> [DATASET CONTENT]:
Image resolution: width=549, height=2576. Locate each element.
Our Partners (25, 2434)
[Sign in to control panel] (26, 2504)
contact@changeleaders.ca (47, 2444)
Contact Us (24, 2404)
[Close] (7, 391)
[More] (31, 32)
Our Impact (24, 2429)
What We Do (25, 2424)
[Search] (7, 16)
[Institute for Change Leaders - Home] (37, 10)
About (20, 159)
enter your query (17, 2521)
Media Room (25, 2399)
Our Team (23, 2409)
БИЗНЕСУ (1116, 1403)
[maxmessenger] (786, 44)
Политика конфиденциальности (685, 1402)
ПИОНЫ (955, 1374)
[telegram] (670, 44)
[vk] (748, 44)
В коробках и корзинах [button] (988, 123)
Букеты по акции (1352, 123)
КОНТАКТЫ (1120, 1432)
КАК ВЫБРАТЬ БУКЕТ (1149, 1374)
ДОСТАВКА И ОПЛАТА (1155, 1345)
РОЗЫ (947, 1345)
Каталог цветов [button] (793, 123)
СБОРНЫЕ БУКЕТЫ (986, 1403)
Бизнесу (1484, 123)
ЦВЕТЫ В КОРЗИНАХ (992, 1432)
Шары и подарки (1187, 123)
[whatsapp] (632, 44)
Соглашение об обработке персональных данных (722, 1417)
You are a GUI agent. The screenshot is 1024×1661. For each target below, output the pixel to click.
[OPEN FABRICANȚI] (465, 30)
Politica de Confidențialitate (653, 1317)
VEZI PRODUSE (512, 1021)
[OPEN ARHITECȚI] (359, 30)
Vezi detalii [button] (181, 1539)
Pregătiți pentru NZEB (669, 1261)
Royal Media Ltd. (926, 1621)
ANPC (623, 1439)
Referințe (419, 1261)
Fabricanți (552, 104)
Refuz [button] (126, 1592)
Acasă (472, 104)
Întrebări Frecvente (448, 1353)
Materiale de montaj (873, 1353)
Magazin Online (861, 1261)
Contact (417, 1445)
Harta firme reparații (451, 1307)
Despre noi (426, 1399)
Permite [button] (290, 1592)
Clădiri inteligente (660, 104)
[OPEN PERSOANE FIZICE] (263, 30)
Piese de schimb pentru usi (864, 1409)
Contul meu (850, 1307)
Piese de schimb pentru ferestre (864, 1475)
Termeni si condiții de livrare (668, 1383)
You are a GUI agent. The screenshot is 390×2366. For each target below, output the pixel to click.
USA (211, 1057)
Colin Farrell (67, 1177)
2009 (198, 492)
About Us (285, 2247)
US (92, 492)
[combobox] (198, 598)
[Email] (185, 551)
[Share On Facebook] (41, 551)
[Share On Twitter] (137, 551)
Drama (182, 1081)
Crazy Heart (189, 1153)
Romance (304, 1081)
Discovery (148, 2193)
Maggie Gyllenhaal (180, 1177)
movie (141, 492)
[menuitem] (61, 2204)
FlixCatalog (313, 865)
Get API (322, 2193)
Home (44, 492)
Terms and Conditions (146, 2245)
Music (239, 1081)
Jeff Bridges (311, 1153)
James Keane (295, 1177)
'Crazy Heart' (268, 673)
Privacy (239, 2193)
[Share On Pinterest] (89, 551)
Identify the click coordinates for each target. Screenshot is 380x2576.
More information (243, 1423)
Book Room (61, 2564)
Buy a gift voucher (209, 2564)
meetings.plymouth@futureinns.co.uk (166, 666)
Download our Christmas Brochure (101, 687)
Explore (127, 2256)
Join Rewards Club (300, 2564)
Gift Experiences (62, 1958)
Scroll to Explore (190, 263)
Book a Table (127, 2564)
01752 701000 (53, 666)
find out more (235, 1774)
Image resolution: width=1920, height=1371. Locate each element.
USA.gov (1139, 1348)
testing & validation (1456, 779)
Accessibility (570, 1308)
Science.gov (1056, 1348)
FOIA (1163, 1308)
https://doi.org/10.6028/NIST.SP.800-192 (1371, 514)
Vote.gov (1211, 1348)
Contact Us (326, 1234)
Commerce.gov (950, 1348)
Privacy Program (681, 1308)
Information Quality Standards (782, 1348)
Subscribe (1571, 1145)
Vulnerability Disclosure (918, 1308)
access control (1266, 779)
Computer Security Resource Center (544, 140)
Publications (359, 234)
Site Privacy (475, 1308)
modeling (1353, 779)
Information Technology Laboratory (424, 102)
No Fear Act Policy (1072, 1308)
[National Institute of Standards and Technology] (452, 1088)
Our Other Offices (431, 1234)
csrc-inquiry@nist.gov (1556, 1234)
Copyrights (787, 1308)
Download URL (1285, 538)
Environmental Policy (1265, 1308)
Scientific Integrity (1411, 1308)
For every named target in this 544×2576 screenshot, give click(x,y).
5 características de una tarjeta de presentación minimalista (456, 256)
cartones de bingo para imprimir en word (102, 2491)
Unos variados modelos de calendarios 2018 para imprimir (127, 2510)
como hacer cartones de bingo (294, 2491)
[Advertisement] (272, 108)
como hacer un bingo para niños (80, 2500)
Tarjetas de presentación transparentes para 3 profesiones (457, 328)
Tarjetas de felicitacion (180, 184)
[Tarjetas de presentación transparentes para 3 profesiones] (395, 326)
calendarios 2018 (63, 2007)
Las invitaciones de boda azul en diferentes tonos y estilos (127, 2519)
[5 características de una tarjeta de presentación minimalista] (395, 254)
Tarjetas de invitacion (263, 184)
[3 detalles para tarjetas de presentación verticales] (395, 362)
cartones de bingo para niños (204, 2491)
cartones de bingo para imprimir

> [REQUIRED WORK]:
In full and without change, transcribe the data above.

> [EXPECTED OUTPUT]:
Image resolution: width=549, height=2576. Locate each element.
Our Partners (25, 2434)
[Sign in to control panel] (26, 2504)
contact@changeleaders.ca (47, 2444)
Contact Us (24, 2404)
[Close] (7, 391)
[More] (31, 32)
Our Impact (24, 2429)
What We Do (25, 2424)
[Search] (7, 16)
[Institute for Change Leaders - Home] (37, 10)
About (20, 159)
enter your query (17, 2521)
Media Room (25, 2399)
Our Team (23, 2409)
БИЗНЕСУ (1116, 1403)
[maxmessenger] (786, 44)
Политика конфиденциальности (685, 1402)
ПИОНЫ (955, 1374)
[telegram] (670, 44)
[vk] (748, 44)
В коробках и корзинах [button] (988, 123)
Букеты по акции (1352, 123)
КОНТАКТЫ (1120, 1432)
КАК ВЫБРАТЬ БУКЕТ (1149, 1374)
ДОСТАВКА И ОПЛАТА (1155, 1345)
РОЗЫ (947, 1345)
Каталог цветов [button] (793, 123)
СБОРНЫЕ БУКЕТЫ (986, 1403)
Бизнесу (1484, 123)
ЦВЕТЫ В КОРЗИНАХ (992, 1432)
Шары и подарки (1187, 123)
[whatsapp] (632, 44)
Соглашение об обработке персональных данных (722, 1417)
You are a GUI agent. The screenshot is 1024×1661. For each target below, output the pixel to click.
[OPEN FABRICANȚI] (465, 30)
Politica de Confidențialitate (653, 1317)
VEZI PRODUSE (512, 1021)
[OPEN ARHITECȚI] (359, 30)
Vezi detalii [button] (181, 1539)
Pregătiți pentru NZEB (669, 1261)
Royal Media Ltd. (926, 1621)
ANPC (623, 1439)
Referințe (419, 1261)
Fabricanți (552, 104)
Refuz [button] (126, 1592)
Acasă (472, 104)
Întrebări Frecvente (448, 1353)
Materiale de montaj (873, 1353)
Magazin Online (861, 1261)
Contact (417, 1445)
Harta firme reparații (451, 1307)
Despre noi (426, 1399)
Permite [button] (290, 1592)
Clădiri inteligente (660, 104)
[OPEN PERSOANE FIZICE] (263, 30)
Piese de schimb pentru usi (864, 1409)
Contul meu (850, 1307)
Piese de schimb pentru ferestre (864, 1475)
Termeni si condiții de livrare (668, 1383)
You are a GUI agent. The screenshot is 390×2366. For each target below, output the pixel to click.
USA (211, 1057)
Colin Farrell (67, 1177)
2009 (198, 492)
About Us (285, 2247)
US (92, 492)
[combobox] (198, 598)
[Email] (185, 551)
[Share On Facebook] (41, 551)
[Share On Twitter] (137, 551)
Drama (182, 1081)
Crazy Heart (189, 1153)
Romance (304, 1081)
Discovery (148, 2193)
Maggie Gyllenhaal (180, 1177)
movie (141, 492)
[menuitem] (61, 2204)
FlixCatalog (313, 865)
Get API (322, 2193)
Home (44, 492)
Terms and Conditions (146, 2245)
Music (239, 1081)
Jeff Bridges (311, 1153)
James Keane (295, 1177)
'Crazy Heart' (268, 673)
Privacy (239, 2193)
[Share On Pinterest] (89, 551)
Identify the click coordinates for each target. Screenshot is 380x2576.
More information (243, 1423)
Book Room (61, 2564)
Buy a gift voucher (209, 2564)
meetings.plymouth@futureinns.co.uk (166, 666)
Download our Christmas Brochure (101, 687)
Explore (127, 2256)
Join Rewards Club (300, 2564)
Gift Experiences (62, 1958)
Scroll to Explore (190, 263)
Book a Table (127, 2564)
01752 701000 (53, 666)
find out more (235, 1774)
Image resolution: width=1920, height=1371. Locate each element.
USA.gov (1139, 1348)
testing & validation (1456, 779)
Accessibility (570, 1308)
Science.gov (1056, 1348)
FOIA (1163, 1308)
https://doi.org/10.6028/NIST.SP.800-192 (1371, 514)
Vote.gov (1211, 1348)
Contact Us (326, 1234)
Commerce.gov (950, 1348)
Privacy Program (681, 1308)
Information Quality Standards (782, 1348)
Subscribe (1571, 1145)
Vulnerability Disclosure (918, 1308)
access control (1266, 779)
Computer Security Resource Center (544, 140)
Publications (359, 234)
Site Privacy (475, 1308)
modeling (1353, 779)
Information Technology Laboratory (424, 102)
No Fear Act Policy (1072, 1308)
[National Institute of Standards and Technology] (452, 1088)
Our Other Offices (431, 1234)
csrc-inquiry@nist.gov (1556, 1234)
Copyrights (787, 1308)
Download URL (1285, 538)
Environmental Policy (1265, 1308)
Scientific Integrity (1411, 1308)
For every named target in this 544×2576 screenshot, give click(x,y).
5 características de una tarjeta de presentación minimalista (456, 256)
cartones de bingo para imprimir en word (102, 2491)
Unos variados modelos de calendarios 2018 para imprimir (127, 2510)
como hacer cartones de bingo (294, 2491)
[Advertisement] (272, 108)
como hacer un bingo para niños (80, 2500)
Tarjetas de presentación transparentes para 3 profesiones (457, 328)
Tarjetas de felicitacion (180, 184)
[Tarjetas de presentación transparentes para 3 profesiones] (395, 326)
calendarios 2018 (63, 2007)
Las invitaciones de boda azul en diferentes tonos y estilos (127, 2519)
[5 características de una tarjeta de presentación minimalista] (395, 254)
Tarjetas de invitacion (263, 184)
[3 detalles para tarjetas de presentación verticales] (395, 362)
cartones de bingo para niños (204, 2491)
cartones de bingo para imprimir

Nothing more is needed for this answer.